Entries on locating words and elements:
##########

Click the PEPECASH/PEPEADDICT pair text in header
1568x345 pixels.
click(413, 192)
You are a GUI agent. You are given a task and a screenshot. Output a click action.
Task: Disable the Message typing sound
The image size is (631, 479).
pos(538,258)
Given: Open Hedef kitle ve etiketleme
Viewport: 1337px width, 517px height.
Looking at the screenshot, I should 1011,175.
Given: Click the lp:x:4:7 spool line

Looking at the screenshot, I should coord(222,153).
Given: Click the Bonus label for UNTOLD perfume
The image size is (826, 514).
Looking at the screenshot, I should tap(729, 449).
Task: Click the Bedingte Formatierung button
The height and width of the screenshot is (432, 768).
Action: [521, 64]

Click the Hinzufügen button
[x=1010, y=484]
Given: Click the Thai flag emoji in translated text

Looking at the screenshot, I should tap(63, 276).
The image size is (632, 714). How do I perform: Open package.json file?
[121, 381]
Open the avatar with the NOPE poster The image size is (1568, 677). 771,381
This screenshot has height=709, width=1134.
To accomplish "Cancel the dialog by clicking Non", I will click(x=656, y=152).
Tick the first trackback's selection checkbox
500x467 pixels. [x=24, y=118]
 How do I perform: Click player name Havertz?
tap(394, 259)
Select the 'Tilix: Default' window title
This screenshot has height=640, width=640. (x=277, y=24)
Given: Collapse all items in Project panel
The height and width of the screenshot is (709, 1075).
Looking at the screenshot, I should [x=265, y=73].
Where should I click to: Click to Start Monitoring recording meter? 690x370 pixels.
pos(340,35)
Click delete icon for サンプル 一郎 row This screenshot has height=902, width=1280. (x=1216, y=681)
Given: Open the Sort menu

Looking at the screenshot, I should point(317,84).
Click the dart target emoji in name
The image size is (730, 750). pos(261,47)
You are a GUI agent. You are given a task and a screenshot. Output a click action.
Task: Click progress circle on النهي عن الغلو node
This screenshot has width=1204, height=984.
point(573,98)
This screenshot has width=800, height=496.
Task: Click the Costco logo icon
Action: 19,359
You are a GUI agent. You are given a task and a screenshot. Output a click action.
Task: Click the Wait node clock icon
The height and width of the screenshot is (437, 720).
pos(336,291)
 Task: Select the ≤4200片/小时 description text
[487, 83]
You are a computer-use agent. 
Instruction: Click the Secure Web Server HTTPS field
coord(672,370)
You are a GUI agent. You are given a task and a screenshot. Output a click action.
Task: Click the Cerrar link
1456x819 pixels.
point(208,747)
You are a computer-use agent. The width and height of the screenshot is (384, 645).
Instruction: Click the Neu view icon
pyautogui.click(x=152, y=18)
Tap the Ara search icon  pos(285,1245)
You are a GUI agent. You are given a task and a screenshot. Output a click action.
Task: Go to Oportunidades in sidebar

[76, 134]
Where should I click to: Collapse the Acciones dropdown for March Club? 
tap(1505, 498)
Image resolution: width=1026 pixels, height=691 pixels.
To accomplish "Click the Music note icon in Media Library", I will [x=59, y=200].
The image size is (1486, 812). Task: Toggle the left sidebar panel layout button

##########

[WRITTEN EXERCISE] Print every line of the data above verbatim, with no changes.

[CORRECT ANSWER]
Click the PEPECASH/PEPEADDICT pair text in header
1568x345 pixels.
click(413, 192)
You are a GUI agent. You are given a task and a screenshot. Output a click action.
Task: Disable the Message typing sound
The image size is (631, 479).
pos(538,258)
Given: Open Hedef kitle ve etiketleme
Viewport: 1337px width, 517px height.
Looking at the screenshot, I should 1011,175.
Given: Click the lp:x:4:7 spool line

Looking at the screenshot, I should coord(222,153).
Given: Click the Bonus label for UNTOLD perfume
The image size is (826, 514).
Looking at the screenshot, I should tap(729, 449).
Task: Click the Bedingte Formatierung button
The height and width of the screenshot is (432, 768).
Action: [521, 64]

Click the Hinzufügen button
[x=1010, y=484]
Given: Click the Thai flag emoji in translated text

Looking at the screenshot, I should tap(63, 276).
The image size is (632, 714). How do I perform: Open package.json file?
[121, 381]
Open the avatar with the NOPE poster The image size is (1568, 677). 771,381
This screenshot has height=709, width=1134.
To accomplish "Cancel the dialog by clicking Non", I will click(x=656, y=152).
Tick the first trackback's selection checkbox
500x467 pixels. [x=24, y=118]
 How do I perform: Click player name Havertz?
tap(394, 259)
Select the 'Tilix: Default' window title
This screenshot has height=640, width=640. (x=277, y=24)
Given: Collapse all items in Project panel
The height and width of the screenshot is (709, 1075).
Looking at the screenshot, I should [x=265, y=73].
Where should I click to: Click to Start Monitoring recording meter? 690x370 pixels.
pos(340,35)
Click delete icon for サンプル 一郎 row This screenshot has height=902, width=1280. (x=1216, y=681)
Given: Open the Sort menu

Looking at the screenshot, I should point(317,84).
Click the dart target emoji in name
The image size is (730, 750). pos(261,47)
You are a GUI agent. You are given a task and a screenshot. Output a click action.
Task: Click progress circle on النهي عن الغلو node
This screenshot has width=1204, height=984.
point(573,98)
This screenshot has width=800, height=496.
Task: Click the Costco logo icon
Action: 19,359
You are a GUI agent. You are given a task and a screenshot. Output a click action.
Task: Click the Wait node clock icon
The height and width of the screenshot is (437, 720).
pos(336,291)
 Task: Select the ≤4200片/小时 description text
[487, 83]
You are a computer-use agent. 
Instruction: Click the Secure Web Server HTTPS field
coord(672,370)
You are a GUI agent. You are given a task and a screenshot. Output a click action.
Task: Click the Cerrar link
1456x819 pixels.
point(208,747)
You are a computer-use agent. The width and height of the screenshot is (384, 645).
Instruction: Click the Neu view icon
pyautogui.click(x=152, y=18)
Tap the Ara search icon  pos(285,1245)
You are a GUI agent. You are given a task and a screenshot. Output a click action.
Task: Go to Oportunidades in sidebar

[76, 134]
Where should I click to: Collapse the Acciones dropdown for March Club? 
tap(1505, 498)
Image resolution: width=1026 pixels, height=691 pixels.
To accomplish "Click the Music note icon in Media Library", I will [x=59, y=200].
The image size is (1486, 812). Task: Toggle the left sidebar panel layout button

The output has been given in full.